The function F has a continuous extension to 0. Once again denote by F this continuous extension. Differentiate F twice and integrate with respect to z to obtain the equalities $F(0) = -\frac{1}{2} + {\pi}/{2}$ , $F^\prime(0) = 0$ , and $F^{\prime\prime}(0) = {1}/{9k^2}$ . Expand F(L) up to quadratic terms to obtain the equality

(4.5) \begin{equation} F(L) = -\frac{1}{2}+\frac{\pi}{2} + \frac{1}{18k^2}L^2 + \mathrm{o}\big(L^2\big), \end{equation}

and use (4.2), (4.3), (4.4), and (4.5) to obtain the expansion up to quadratic terms in L of the Buffon probability for $\mathbb H_k$ .

4.3. Buffon deficits and Gaussian curvature

Notice that the corollary to Theorem 1.1 follows immediately from Propositions 4.1 and 4.2.
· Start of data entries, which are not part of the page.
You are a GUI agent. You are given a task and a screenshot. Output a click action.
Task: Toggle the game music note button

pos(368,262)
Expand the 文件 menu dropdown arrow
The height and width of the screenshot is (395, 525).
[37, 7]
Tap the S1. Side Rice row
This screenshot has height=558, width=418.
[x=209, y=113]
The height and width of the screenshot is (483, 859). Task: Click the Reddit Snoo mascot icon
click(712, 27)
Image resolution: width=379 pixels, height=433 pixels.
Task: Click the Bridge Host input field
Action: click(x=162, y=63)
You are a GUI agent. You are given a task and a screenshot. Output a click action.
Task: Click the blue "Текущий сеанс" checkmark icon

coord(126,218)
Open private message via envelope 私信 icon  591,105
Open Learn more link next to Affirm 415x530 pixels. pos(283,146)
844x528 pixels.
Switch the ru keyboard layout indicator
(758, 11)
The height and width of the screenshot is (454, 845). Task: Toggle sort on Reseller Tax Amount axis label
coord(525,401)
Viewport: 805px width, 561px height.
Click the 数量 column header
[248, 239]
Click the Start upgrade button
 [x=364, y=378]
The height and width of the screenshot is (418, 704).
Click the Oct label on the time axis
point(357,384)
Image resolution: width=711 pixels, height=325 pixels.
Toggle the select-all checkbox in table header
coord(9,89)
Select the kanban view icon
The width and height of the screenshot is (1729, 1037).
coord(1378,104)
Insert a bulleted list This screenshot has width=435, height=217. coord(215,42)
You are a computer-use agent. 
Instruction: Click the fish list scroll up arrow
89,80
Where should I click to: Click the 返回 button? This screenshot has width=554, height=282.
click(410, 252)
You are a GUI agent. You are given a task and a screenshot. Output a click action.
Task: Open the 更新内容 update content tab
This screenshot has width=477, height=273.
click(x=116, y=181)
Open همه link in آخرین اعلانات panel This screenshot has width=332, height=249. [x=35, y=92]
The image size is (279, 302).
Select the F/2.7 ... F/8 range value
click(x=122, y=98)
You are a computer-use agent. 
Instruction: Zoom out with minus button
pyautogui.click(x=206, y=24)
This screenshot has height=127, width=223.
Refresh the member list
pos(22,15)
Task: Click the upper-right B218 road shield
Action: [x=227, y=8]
Proof of Theorem 1.1. It is enough to establish the result for M equal to $\mathbb R^2$ , $\mathbb S_r$ , or $\mathbb H_k$ . The result is immediate in the planar setting. For the $\mathbb S_r$ setting, use Proposition 4.1 to obtain the equalities

\begin{equation*} \lim_{L\to 0^+}\frac{9\pi}{2}\frac{\mathbb{P}(I(X)=1) - {2}/{\pi}}{L^2} = \lim_{L\to 0^+}\frac{9\pi}{2}\frac{{2}/{\pi} + \big({2}/{9\pi r^2}\big)L^2 + \mathrm{o}\big(L^2\big) - {2}/{\pi}}{L^2} = \frac{1}{r^2}. \end{equation*}

For the $\mathbb H_k$ setting, use Proposition 4.2 to obtain the equalities

\begin{align*} & \lim_{L\to 0^+}\frac{9\pi}{2}\frac{\mathbb{P}(I(X)=1) - {2}/{\pi}}{L^2} \\ & = \lim_{L\to 0^+}\frac{9\pi}{2} \frac{2\big(1-{L}/({\pi k\sinh({L}/{k})})\big((\pi-1)+\big({L^2}/{k^2}\big)({\pi}/{6}-{1}/{18})+\mathrm{o}\big(L^2\big)\big)\big) - {2}/{\pi}}{L^2} \\ & = \frac{9\pi}{2}\bigg({-}\frac{1}{3k^2} + \frac{1}{9\pi k^2}\bigg) + \frac{9\pi}{2}\lim_{L\to 0^+}\frac{2(1-{L}/({\pi k\sinh({L}/{k})})(\pi-1)) - {2}/{\pi}}{L^2} = -\frac{1}{k^2}.\end{align*}

The similarity between Theorem 1.1 and the Bertrand–Diguet–Puiseux theorem merits some further discussion. Denote by $\mathrm{Circ}(C_L(M))$ and $\mathrm{ Area}(C_L(M))$ the circumference and area of a geodesic circle of radius L in M. The Bertrand–Diguet–Puiseux theorem and Theorem 1.1 together imply that

\begin{align*} \kappa(M) & = \lim_{L\to 0^+}\frac{6}{L^2}\bigg(\frac{2\pi L - \mathrm{Circ}(C_L(M))}{2\pi L}\bigg) \\ & = \lim_{L\to 0^+}\frac{12}{L^2}\bigg(\frac{\pi L^2 - \mathrm{Area}(C_L(M))}{\pi L^2}\bigg) = \lim_{L\to 0^+}-\frac{9}{L^2}\bigg(\frac{{2}/{\pi} - \mathbb{P}(I(X)=1)}{{2}/{\pi}}\bigg).\end{align*}

Although the various deficits (circumference, area, and Buffon) initially appear to involve $\kappa(M)$ in different ways, the ratios of the deficits to the planar quantities involve $\kappa(M)$ in the same way, as a second-order term in the Taylor expansion of the ratio as a function of L.